A la escasez de camas de terapia por la poca inversión hay que sumarle una nueva problemática: la cantidad de jóvenes accidentados que ocupan las pocas camas que hay.
La única esperanza para que se incremente la cantidad de camas de terapia disponibles en la provincia corre por cuenta del sector público. Según informaron desde el ministerio de Salud, una vez que esté terminada la fase tres del hospital Rawson las camas de esta unidad se triplicarán (pasarán de 8 a 24). Desde la cartera anticiparon que no habrá inversión privada en camas de terapia de acuerdo a la información que manejan en la actualidad.
En carne propia
Betty Puga es una reconocida periodista sanjuanina que sufrió en carne propia la escasez de camas de terapia intensiva: su padre peregrinó de un lugar a otro hasta encontrar una cama, lamentablemente no pudo resistir y murió. Su testimonio en las redes sociales despertó la solidaridad generalizada y también desencadenó una serie de testimonios similares.
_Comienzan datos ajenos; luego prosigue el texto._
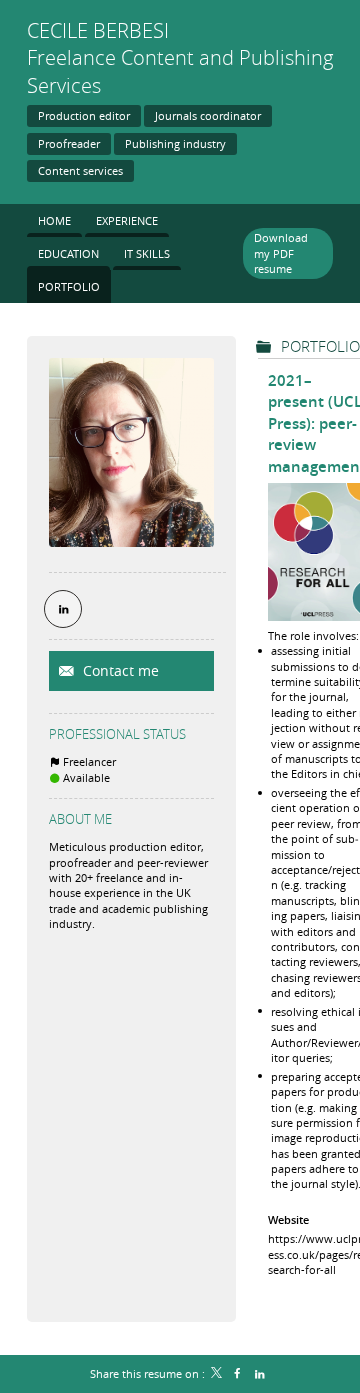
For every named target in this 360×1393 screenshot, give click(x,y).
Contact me (119, 670)
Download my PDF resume (281, 253)
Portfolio (320, 346)
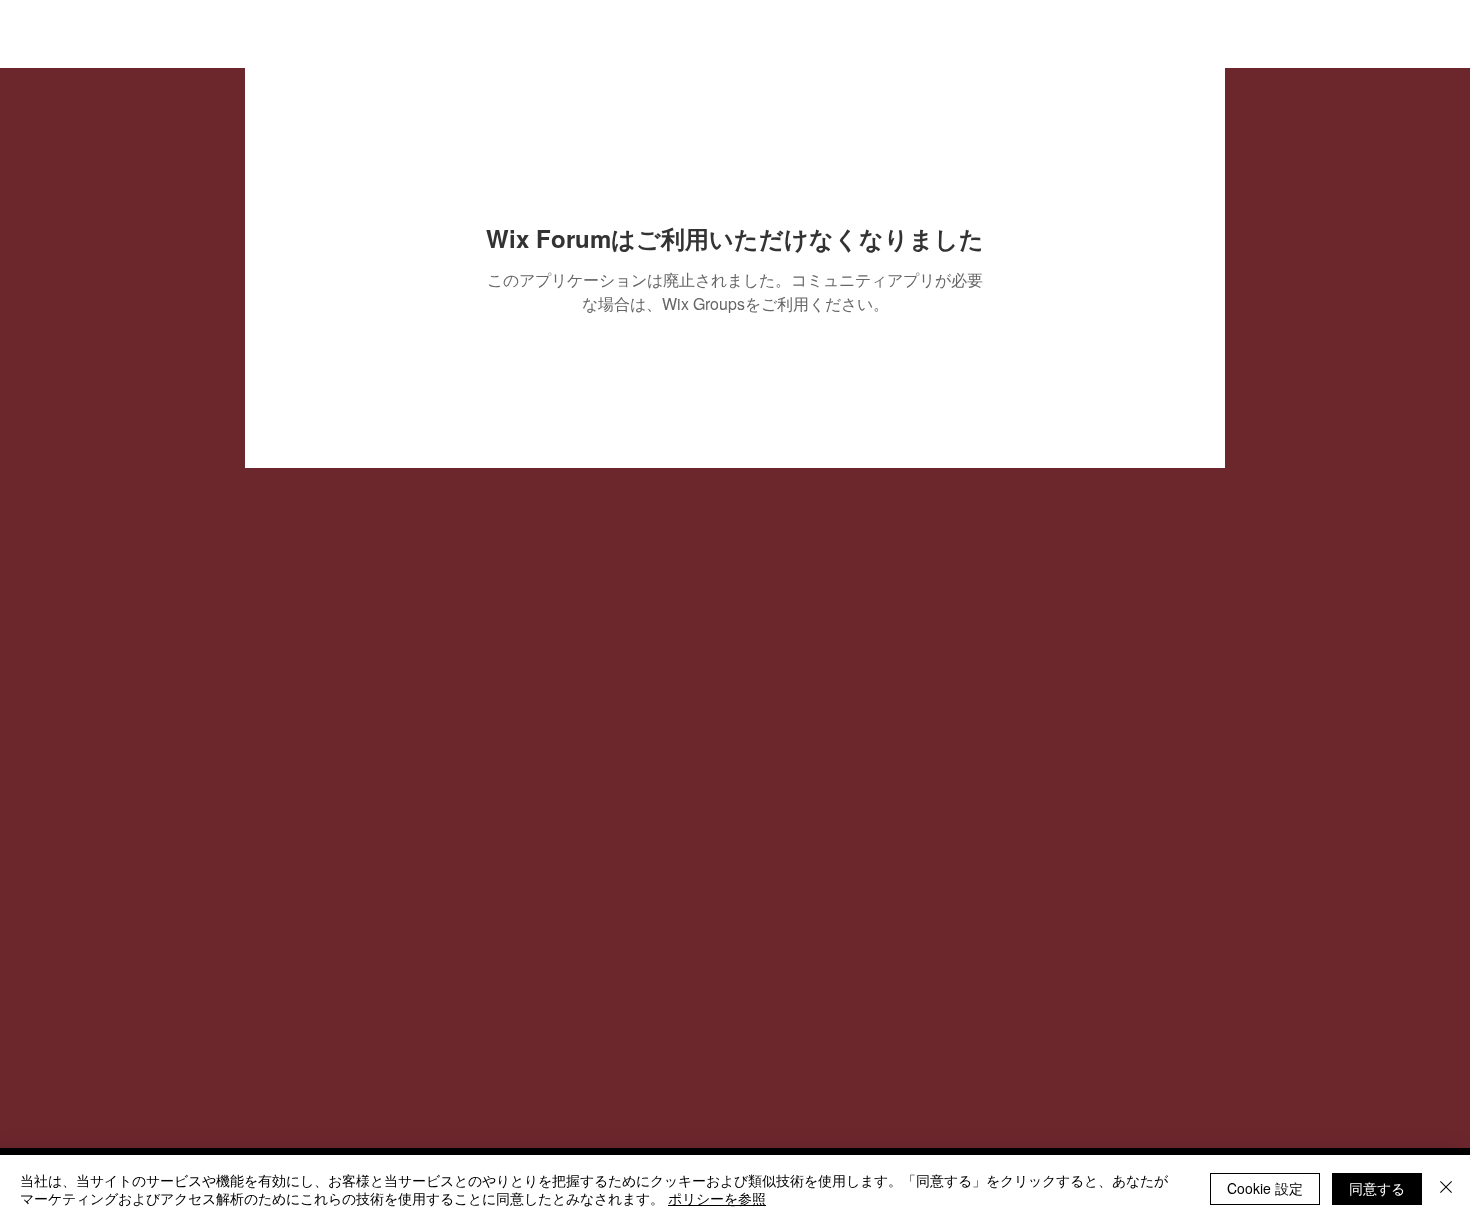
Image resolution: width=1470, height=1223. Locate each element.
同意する (1377, 1188)
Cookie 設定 (1265, 1188)
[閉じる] (1446, 1189)
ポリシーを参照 (717, 1198)
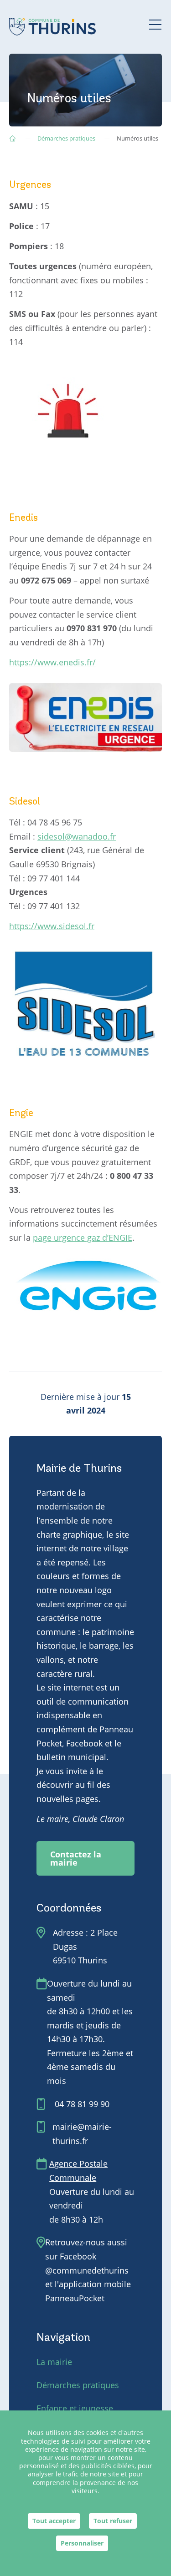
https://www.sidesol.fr (51, 926)
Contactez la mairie (75, 1858)
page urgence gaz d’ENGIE (82, 1237)
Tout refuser (112, 2520)
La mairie (54, 2361)
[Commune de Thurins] (52, 26)
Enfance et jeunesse (74, 2408)
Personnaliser (82, 2543)
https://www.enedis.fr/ (52, 662)
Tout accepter (54, 2520)
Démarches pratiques (77, 2385)
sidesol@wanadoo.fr (76, 836)
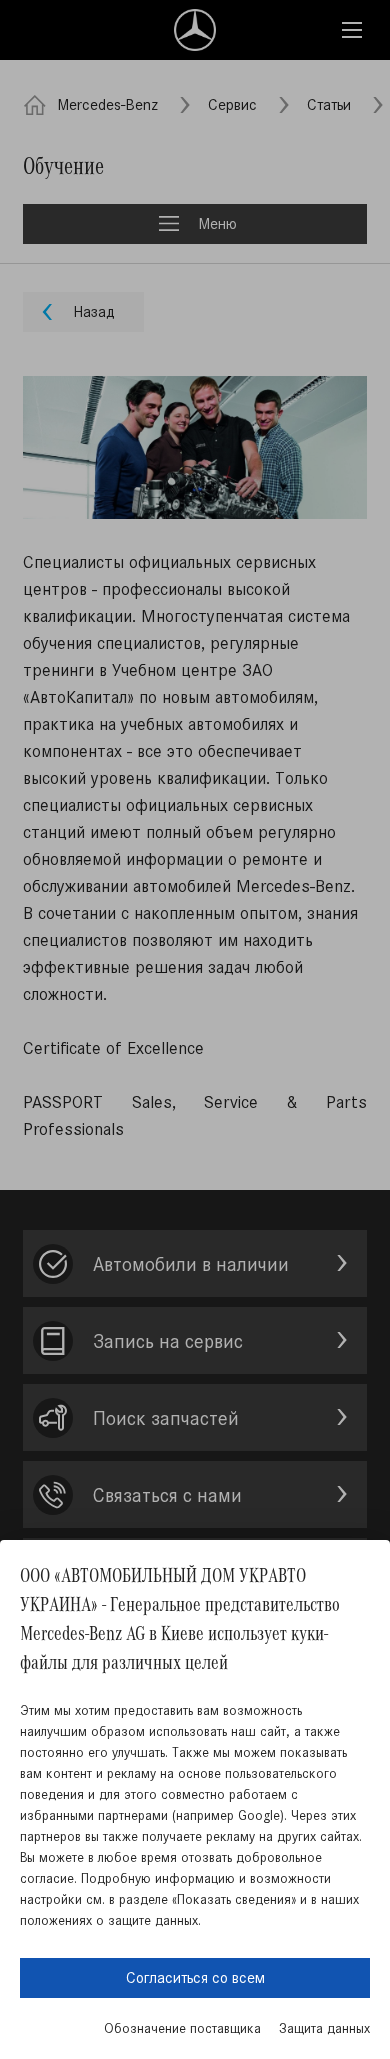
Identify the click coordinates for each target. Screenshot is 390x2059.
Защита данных (324, 2028)
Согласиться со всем (195, 1977)
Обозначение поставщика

“El jueves 17 de enero le avisé a la señora que cuidaba a mi papá que mi padre no había orinado en toda la noche, que me avisara cualquier cosa. En el transcurso del día la señora me avisó que mi papá seguía sin orinar y que había vomitado. Ante la situación llamé a la ambulancia de una prestadora privada que abono mensualmente. Los médicos me dijeron que era necesario ponerle una sonda, por eso fuimos al Brown, donde lo atendían porque era afiliado de PAMI. En el Brown le rechazaron la orden de internación. Nos fuimos a la Clínica de la Ciudad porque nos dijeron que ahí nos podían atender, pero allí tampoco había cama, aunque un médico le colocó la sonda. Decidimos llevarlo al Marcial Quiroga, donde nos atendieron bien pero tampoco se hicieron cargo porque mi papá tenía obra social. El viernes volvimos al Brown porque en el Marcial lo estabilizaron pero no lo podían atender. Estuvo en la guardia porque no había cama, después lo llevaron al piso del Brown donde la atención fue pésima. Mi papá tenía cáncer de próstata, de manera constante los médicos me decían que no había nada para hacer. Ante la insistencia de que no había nada para hacer pregunté si me lo podía llevar a mi casa, el martes me dieron la internación domiciliaria pero sin ningún tipo de explicaciones. Mi papá estaba muy hinchado, perdía mucha sangre por la sonda. Como no mejoraba y cada vez estaba más hinchado decidí llamar a un médico amigo para que lo vea en casa. Él me dijo que había que internarlo sí o sí. Luego de obtener una serie de papeles nos gestionaron una cama en el sanatorio Mayo, la ambulancia se demoró en ir a buscarlo a mi casa y cuando llegamos a la clínica nos dijeron que la cama ya había sido ocupada. Tuvimos que volver a nuestra casa, conectar a mi viejo a la sonda, todo el proceso de vuelta. Al otro día, es decir una semana después de la primera internación, logramos internarlo en la clínica El Castaño, donde lo atendieron muy bien. Cuando llegó al sanatorio tenía una hemorragia en la vejiga y le había estallado la uretra. Lamentablemente mi papá murió”.